No specifics were given but presumably the intention would be to coordinate tax rules so that companies tax-domiciled in lower tax jurisdictions would be forced to pay punitive taxes on their operations in G8 countries. The potential for mischief to result from such an agreement seems huge; one can imagine all kinds of protectionist trade and investment restrictions emerging that would harm everyone except a few vested interests.

In announcing his clampdown on “abusive tax avoidance” and his commitment to the establishment of a global tax oligopoly run by the G8, Osborne was perhaps responding to pressure created by the Public Accounts Committee. If so, that would be a pity as his response is likely to undermine tax competition, resulting in higher tax rates. Those higher tax rates would in turn reduce investment and economic growth in Britain and around the world.

Over time, lower rates of economic growth mean reduced tax revenue. Given that Britain, like the US, is currently facing a prolonged fiscal crisis, with government debt forecast to remain close to 100 per cent of GDP for many years, that is a miserable prospect.

Osborne knows that high taxes are bad for businesses and bad for the economy. In his Autumn Statement he observed, “Punitive tax rates do nothing to raise money, and simply discourage enterprise and investment into Britain. … HMRC data reveals that in the first year of the 50 per cent tax rate, tax revenues from the rich fell by £7 billion and the number of people declaring incomes over one million pounds fell by a half. A tax raid on the rich that raises almost no money is a con.”

In the most recent March Budget, Osborne announced that he would cut the top rate of corporation tax to 20 per cent from 2015.

Osborne’s commitment to corporation cutting tax is a much more constructive solution to the problem of tax avoidance. Obama should do the same – and should also introduce territorial taxation. And governments everywhere should eliminate deductions.

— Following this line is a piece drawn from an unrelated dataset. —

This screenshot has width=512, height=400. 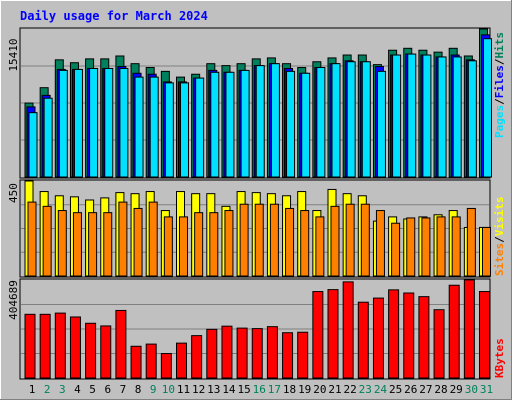 I want to click on day-label-15: 15, so click(x=244, y=390).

That way people and companies would have both fewer options to avoid paying tax and less reason to do so: taxes would be lower and fairer. Moreover, since tax deductions distort investment, their removal would mean more resources would flow into investments that yield innovation and growth. Over time, competition in the setting of corporate tax rates, would lead to lower, flatter rates with fewer deductions. Ultimately, governments might scrap corporate taxes altogether. The benefits of that would be enormous.